Wairau Valley is the valley of the Wairau River in Marlborough, New Zealand and also the name of the main settlement in the upper valley. State Highway 63 runs through the valley. The valley opens onto the Wairau Plain, where Renwick and Blenheim are sited. The Alpine-Wairau Fault runs along the length of the valley.
The population of the Wairau Valley and Wairau Plain, excluding Renwick and Blenheim, was 4,572 in the 2006 Census, an increase of 717 from 2001.
Wairauite is an iron-cobalt alloy which is named after the valley.
J. S. Cotterell surveyed the Wairau Valley in November 1842, and reported it contained rich land. Settlers from Nelson, led by Arthur Wakefield, tried to take possession of the land but the Ngati Toa, led by Te Rauparaha and Te Rangihaeata objected. The dispute escalated into the Wairau Affray at Tuamarina on 23 June 1843, in which 22 settlers and four Maori and were killed. An enquiry held in 1844 by Governor Robert FitzRoy decided that the settlers were in the wrong.

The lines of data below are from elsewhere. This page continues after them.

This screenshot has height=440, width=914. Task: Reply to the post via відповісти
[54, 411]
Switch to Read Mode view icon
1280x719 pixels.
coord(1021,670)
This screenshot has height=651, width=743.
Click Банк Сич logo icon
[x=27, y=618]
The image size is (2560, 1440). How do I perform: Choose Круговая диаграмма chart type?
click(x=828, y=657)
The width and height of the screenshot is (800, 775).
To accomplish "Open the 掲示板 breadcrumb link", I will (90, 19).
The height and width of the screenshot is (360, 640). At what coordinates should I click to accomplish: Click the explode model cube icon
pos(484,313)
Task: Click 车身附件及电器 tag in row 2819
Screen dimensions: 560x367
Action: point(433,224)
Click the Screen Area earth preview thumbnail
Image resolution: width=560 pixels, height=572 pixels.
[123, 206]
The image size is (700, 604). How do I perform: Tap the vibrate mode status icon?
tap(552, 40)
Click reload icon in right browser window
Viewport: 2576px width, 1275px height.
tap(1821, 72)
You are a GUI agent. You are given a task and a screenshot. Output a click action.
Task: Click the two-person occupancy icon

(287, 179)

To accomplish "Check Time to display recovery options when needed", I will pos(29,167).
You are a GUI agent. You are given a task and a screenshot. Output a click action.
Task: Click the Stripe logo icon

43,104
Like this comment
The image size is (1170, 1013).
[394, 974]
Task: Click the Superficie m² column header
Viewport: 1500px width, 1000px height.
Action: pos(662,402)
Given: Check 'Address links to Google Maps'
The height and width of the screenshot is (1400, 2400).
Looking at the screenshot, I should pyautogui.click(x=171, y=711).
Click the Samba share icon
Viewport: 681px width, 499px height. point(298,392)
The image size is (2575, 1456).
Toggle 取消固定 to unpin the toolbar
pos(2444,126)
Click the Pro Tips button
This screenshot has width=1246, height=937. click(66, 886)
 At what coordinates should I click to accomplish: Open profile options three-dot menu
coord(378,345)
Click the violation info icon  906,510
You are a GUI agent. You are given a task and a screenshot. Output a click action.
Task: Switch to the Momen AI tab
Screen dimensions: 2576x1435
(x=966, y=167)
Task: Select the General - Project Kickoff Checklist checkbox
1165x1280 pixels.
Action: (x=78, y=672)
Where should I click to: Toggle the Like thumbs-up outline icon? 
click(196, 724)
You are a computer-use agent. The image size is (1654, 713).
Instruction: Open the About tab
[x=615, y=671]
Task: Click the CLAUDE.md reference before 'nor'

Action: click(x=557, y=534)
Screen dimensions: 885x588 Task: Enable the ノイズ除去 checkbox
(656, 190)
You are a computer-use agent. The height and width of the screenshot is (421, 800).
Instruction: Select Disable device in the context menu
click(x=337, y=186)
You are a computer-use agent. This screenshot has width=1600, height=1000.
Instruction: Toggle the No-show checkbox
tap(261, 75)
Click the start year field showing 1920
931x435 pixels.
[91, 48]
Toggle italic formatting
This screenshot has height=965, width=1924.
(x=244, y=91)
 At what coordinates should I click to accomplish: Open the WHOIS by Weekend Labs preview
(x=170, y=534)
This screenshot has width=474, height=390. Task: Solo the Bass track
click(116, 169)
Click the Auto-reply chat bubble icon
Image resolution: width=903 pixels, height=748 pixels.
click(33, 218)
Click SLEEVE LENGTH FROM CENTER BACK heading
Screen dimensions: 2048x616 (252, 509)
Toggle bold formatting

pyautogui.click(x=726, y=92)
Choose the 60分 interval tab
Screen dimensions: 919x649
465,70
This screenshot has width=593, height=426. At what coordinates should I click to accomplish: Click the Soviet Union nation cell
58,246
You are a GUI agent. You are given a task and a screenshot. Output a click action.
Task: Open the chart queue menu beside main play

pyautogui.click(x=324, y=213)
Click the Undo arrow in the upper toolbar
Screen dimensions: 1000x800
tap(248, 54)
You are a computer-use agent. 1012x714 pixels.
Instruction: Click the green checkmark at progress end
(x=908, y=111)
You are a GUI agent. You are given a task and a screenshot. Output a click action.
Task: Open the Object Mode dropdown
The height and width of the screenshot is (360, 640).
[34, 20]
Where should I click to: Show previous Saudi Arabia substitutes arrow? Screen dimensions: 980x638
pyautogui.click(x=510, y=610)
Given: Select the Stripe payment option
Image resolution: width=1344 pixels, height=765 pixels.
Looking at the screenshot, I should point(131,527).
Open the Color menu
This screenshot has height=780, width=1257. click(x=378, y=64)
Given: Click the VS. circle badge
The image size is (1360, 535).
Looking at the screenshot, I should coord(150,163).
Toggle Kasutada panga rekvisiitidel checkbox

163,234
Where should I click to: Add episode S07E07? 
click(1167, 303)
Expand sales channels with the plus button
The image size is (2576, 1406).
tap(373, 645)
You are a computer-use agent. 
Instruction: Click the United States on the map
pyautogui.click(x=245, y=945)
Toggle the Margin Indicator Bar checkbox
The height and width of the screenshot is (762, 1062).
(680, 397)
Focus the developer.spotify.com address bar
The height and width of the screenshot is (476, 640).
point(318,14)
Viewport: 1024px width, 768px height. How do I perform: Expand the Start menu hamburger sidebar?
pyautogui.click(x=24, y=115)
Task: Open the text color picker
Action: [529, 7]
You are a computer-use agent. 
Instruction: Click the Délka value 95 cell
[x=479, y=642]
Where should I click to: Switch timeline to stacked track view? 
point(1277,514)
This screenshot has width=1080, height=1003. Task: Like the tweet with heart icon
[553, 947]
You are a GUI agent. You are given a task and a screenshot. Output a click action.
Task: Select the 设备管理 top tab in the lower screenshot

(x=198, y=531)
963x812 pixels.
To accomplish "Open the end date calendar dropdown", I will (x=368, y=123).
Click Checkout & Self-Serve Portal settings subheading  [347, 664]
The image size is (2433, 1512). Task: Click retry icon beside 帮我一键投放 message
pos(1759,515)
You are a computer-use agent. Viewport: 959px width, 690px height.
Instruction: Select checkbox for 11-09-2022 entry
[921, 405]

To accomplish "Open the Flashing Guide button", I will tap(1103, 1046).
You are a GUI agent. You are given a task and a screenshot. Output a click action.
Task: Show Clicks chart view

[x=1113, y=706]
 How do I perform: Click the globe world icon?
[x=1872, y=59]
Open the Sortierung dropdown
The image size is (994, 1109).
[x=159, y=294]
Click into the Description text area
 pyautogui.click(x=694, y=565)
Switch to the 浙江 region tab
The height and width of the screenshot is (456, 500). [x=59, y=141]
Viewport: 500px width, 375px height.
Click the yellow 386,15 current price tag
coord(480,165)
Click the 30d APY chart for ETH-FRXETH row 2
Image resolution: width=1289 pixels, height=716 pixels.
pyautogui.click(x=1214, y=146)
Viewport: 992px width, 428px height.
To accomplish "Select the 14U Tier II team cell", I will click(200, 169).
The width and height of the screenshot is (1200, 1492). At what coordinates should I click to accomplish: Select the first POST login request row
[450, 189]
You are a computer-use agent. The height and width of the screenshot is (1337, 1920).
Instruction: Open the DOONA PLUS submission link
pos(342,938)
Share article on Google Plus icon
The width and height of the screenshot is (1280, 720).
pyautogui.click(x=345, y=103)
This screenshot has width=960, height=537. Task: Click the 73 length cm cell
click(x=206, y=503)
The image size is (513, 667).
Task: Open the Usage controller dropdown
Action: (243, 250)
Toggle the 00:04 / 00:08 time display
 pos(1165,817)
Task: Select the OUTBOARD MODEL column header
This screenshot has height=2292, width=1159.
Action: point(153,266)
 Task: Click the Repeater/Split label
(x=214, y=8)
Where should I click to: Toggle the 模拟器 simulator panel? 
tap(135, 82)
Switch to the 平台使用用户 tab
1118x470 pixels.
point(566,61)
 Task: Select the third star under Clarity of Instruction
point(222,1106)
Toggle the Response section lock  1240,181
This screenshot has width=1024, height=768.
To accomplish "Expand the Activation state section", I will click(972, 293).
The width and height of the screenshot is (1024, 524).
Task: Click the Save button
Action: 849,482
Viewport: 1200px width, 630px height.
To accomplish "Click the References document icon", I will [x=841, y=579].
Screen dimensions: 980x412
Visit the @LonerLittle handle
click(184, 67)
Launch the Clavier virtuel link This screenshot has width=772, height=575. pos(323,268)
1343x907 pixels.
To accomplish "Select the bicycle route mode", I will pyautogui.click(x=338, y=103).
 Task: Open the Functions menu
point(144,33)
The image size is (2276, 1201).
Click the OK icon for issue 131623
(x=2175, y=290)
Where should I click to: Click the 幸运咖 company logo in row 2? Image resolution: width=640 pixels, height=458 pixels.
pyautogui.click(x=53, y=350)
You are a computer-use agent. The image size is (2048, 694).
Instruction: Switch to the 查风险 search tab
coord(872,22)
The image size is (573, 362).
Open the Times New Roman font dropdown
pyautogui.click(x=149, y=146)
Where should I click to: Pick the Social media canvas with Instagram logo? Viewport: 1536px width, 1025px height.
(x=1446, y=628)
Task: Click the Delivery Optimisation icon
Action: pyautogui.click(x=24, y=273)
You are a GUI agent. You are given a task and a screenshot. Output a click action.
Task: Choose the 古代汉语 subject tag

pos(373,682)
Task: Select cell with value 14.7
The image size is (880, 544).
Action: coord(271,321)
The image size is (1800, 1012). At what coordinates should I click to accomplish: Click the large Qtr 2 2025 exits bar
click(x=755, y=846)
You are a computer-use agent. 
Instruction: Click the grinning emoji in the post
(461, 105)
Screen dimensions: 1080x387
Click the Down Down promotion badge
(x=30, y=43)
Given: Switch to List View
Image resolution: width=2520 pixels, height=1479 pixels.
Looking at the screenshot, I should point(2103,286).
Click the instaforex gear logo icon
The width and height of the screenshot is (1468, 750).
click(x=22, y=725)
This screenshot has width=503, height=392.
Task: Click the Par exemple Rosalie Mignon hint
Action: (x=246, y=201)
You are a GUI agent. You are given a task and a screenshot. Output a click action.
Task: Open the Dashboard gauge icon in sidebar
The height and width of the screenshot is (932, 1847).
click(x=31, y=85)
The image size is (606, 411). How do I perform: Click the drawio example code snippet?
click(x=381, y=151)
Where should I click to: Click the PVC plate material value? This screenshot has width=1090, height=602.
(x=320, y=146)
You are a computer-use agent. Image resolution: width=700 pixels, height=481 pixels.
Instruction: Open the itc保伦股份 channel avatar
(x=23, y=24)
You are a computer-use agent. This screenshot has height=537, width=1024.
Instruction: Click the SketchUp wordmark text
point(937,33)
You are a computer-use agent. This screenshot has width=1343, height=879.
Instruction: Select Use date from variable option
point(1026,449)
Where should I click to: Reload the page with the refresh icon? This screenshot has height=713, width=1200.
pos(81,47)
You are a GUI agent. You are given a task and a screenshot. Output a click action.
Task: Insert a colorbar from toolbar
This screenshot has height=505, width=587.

In November 1846, Nelson farmers Nathaniel Morse and John Cooper drove sheep into the Wairau valley and established settlements. Governor Sir George Grey purchased the land in the same year, but legal title to the land for the settlers was sorted out later.
In the 1855 Wairarapa earthquake, the eastern end of the Wairau valley subsided by over a metre.